Tuesday, 10 May 2011

Fundacion Cesar Manrique, Top of the 1001 Ways to use a Volcano

Anyone reading any of my previous blogs will know about Cesar Manrique by now, even if you hadn't heard of him before.  I must admit that I hadn't, until visiting Lanzarote.  Artist, architect, sculptor and environmentalist Manrique was born in Arrecife in 1919, and was to have a profound influence on the shape, spirit and direction of modern Lanzarote.  After graduating from San Fernando Fine Arts Acadamy in Madrid, he travelled the world, before living and exhibiting in New York.  He returned to Lanzarote for good in 1966.  It is as a result of his influence that there are no very high buildings in Lanzarote.  There are many examples of his work everywhere on the island.  His public art is unmissable - giganitic mobiles on roundabouts, huge sculptures of wood, metal and concrete on sea fronts and imposing sentinels at harbour mouths. The interesting Castillo de San Jose, on the outskirts of Arrecife was thoughtfully restored by Manrique.  You can see his signature style in the spacious restaurant (and loos!).  We had coffee. The menu looked good and not too pricey.  We plan to enjoy a meal there at a future visit.  The Castillo houses a modern art collection which looks well displayed on the ancient stone walls.

For me the best of Cesar Manrique is encapsulated in his home in Tahiche  A house that uses the lava bubbles to create unique rooms to fit your mood and the time of day, as well as a delightful swimming pool and barbeque area has to come top of the list of imaginative uses for lava rock.

The gardens are a delight, as expected - a blending of nature and art.  I came back armed with photos and ideas of creating a more modest sized version of the colourful mosaic in our garden. 

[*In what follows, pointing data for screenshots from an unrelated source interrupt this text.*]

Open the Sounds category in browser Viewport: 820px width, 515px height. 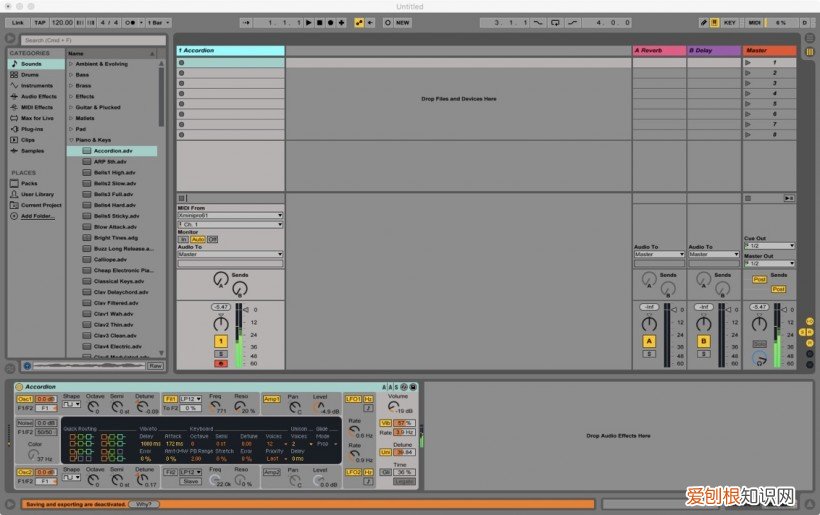(31, 63)
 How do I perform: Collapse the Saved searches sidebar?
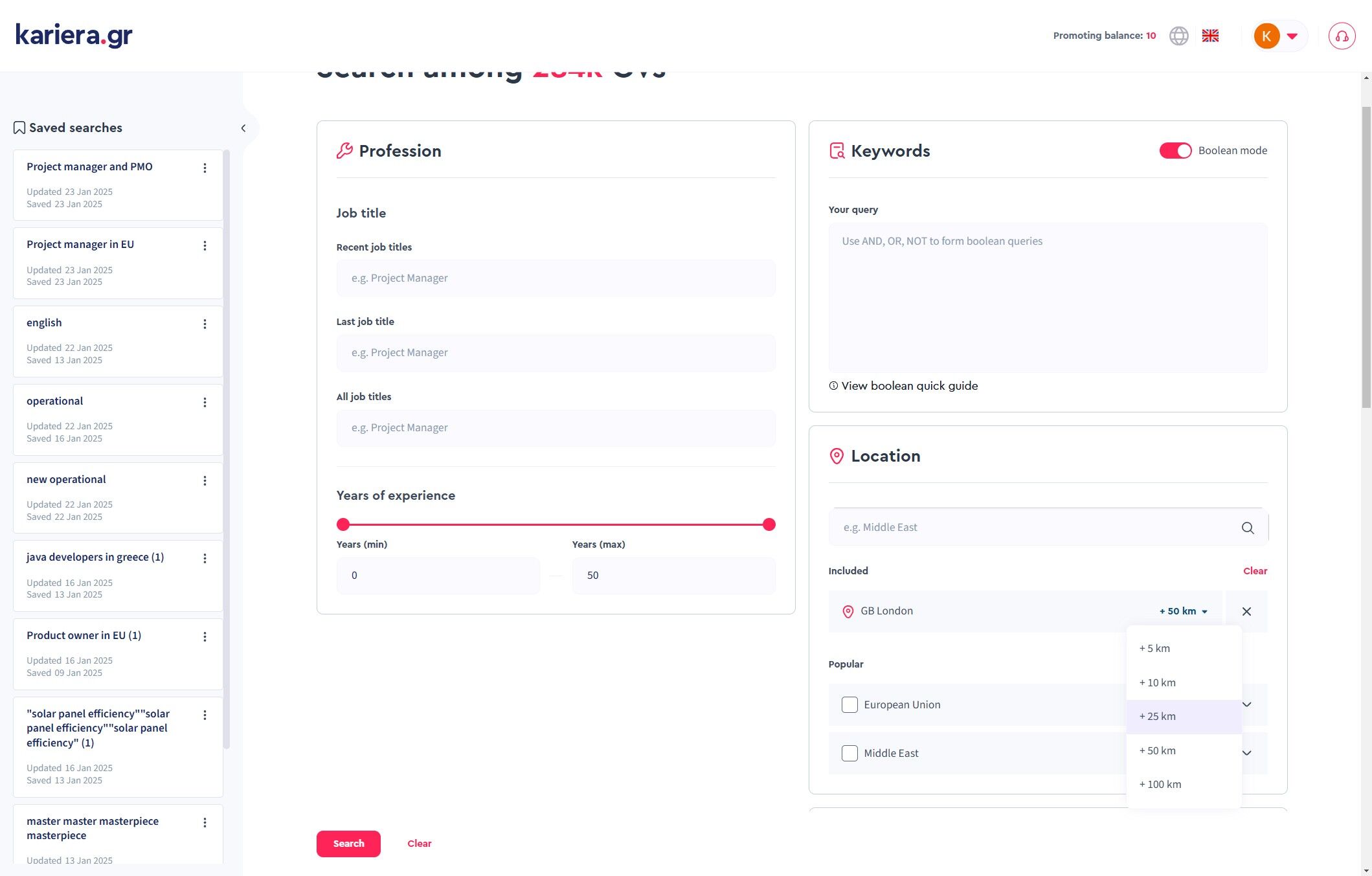click(243, 128)
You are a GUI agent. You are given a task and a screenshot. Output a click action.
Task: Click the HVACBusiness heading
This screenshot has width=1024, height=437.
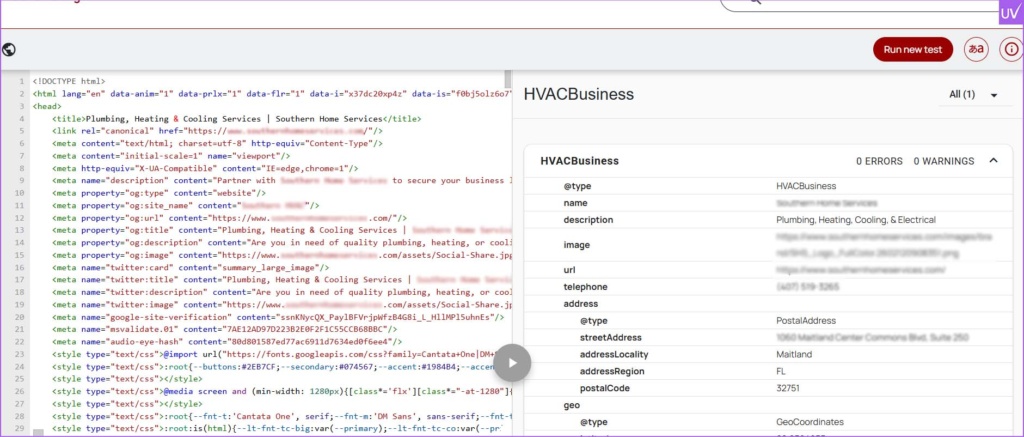(x=578, y=95)
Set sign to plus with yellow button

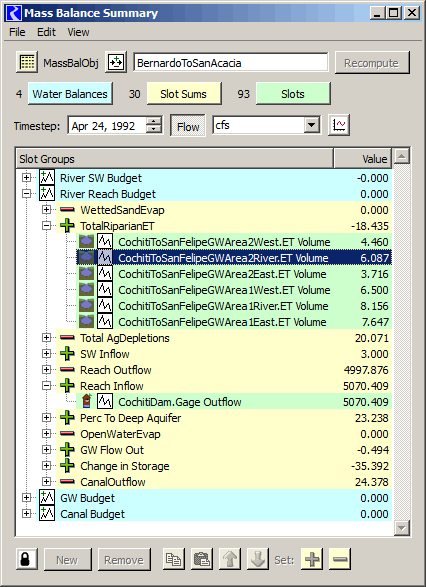(312, 559)
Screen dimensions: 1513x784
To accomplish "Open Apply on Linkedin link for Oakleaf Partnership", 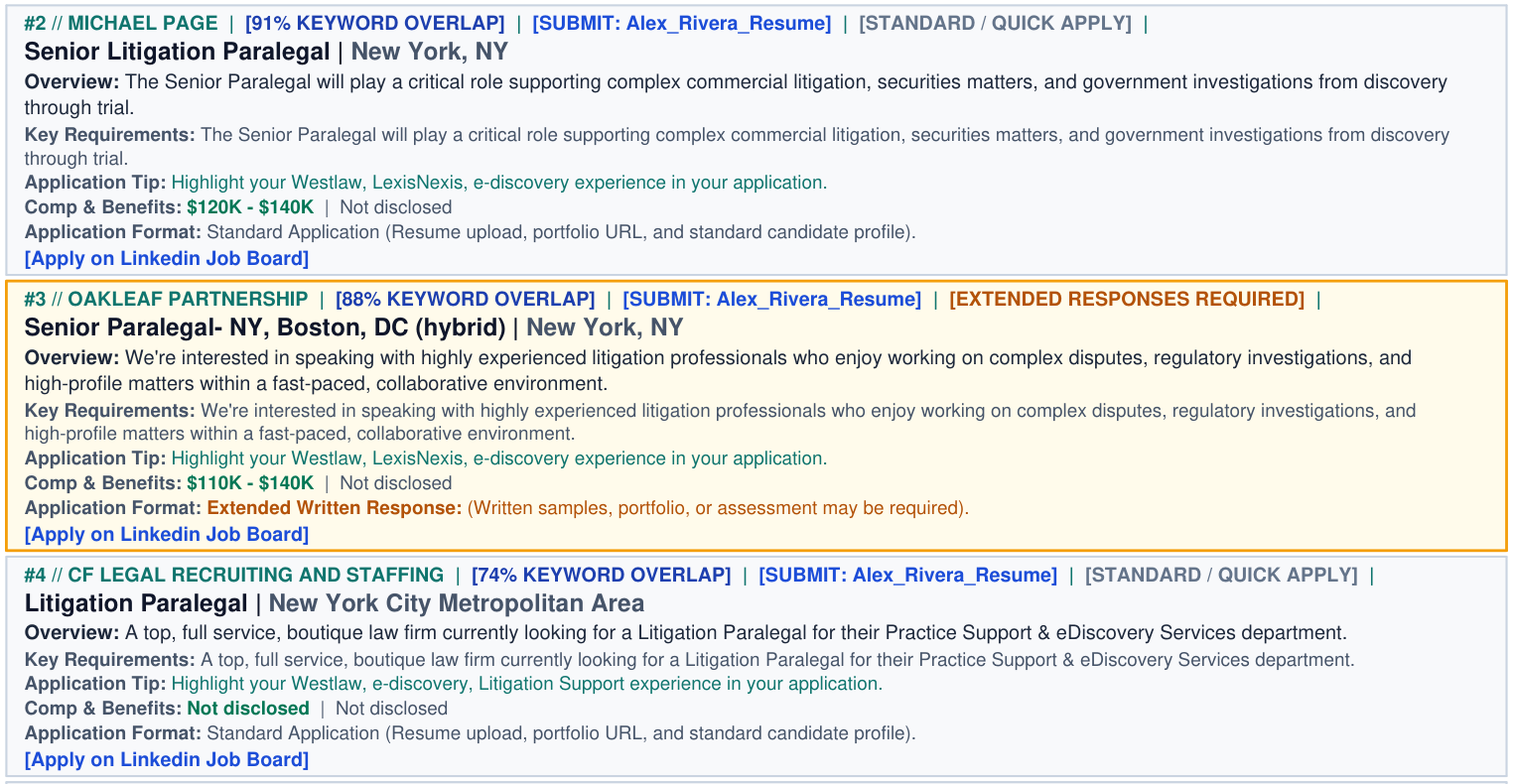I will pos(167,535).
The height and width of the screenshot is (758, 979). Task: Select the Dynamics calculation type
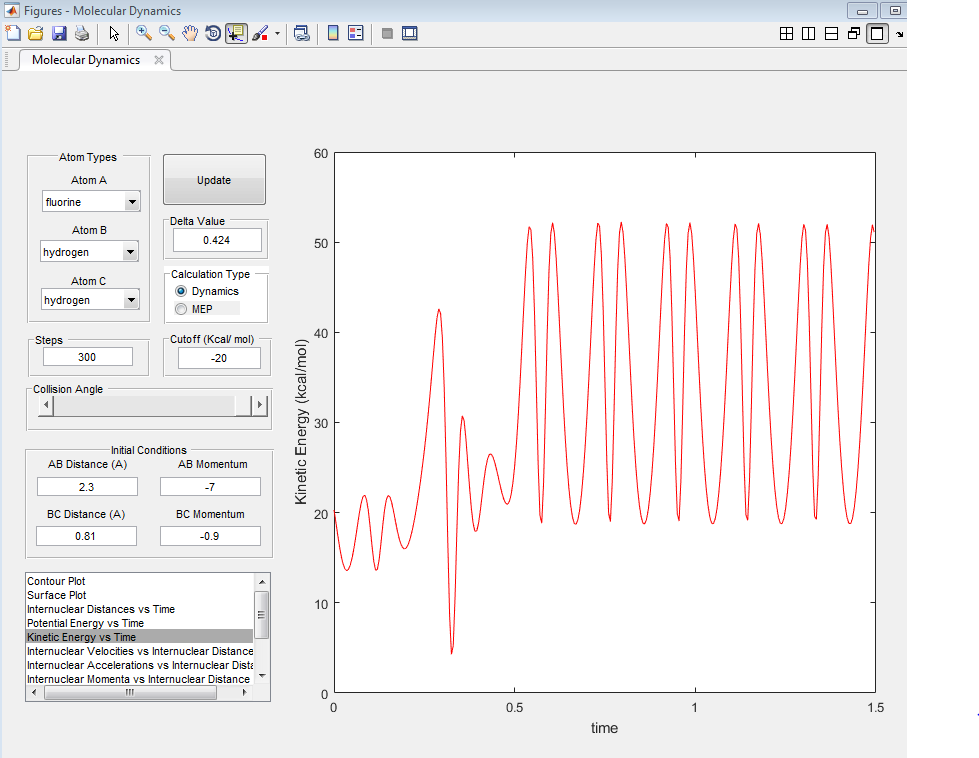point(181,291)
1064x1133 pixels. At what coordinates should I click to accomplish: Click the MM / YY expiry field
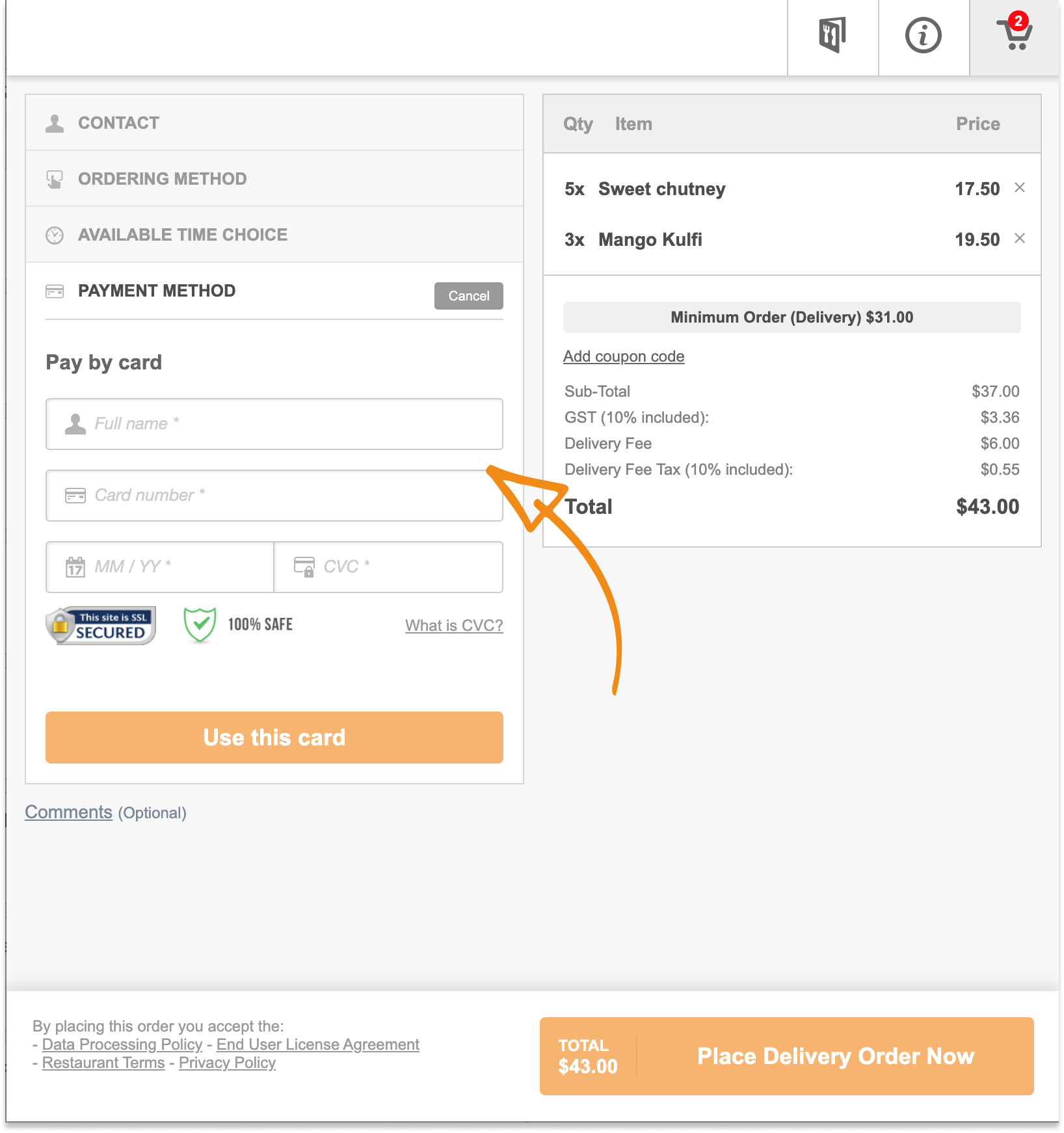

There are plenty of places to sit amongst the flowers, or in the shade and enjoy a sandwich and a drink bought from the kiosk. The small shop sells reasonably priced jewellery and gifts  some made by local artisans.  The ground floor of the house is modern with displays of Manrique's work.  His paintings, drawings, designs for buildings are exhibited.  There are also many paintings by other notable artists. 

Descend the stairs into the best cave dwelling you are ever likely to see.  Troglodytes never had it this good.  Each 'bubble' is strikingly furnished, lit from the open sky or by subdued electric lighting.  You move through tunnels cut in the rock to the next bubble and the next mood.  Did he use one breakfast, have lunch in another, chat over after dinner drinks in another... etc etc?

The swimming pool is a miniature version of the blue lagoon at Jameous del Agua.  What parties he must have had.  I wanted to move in immediately.

Dive In.
A big screen in the gallery upstairs runs photographs of the artist throughout his life.  He died in 1992.  By that time he was living in Haria.  Because of the numbers of visitors to his house in Tahiche, it no longer felt like his own.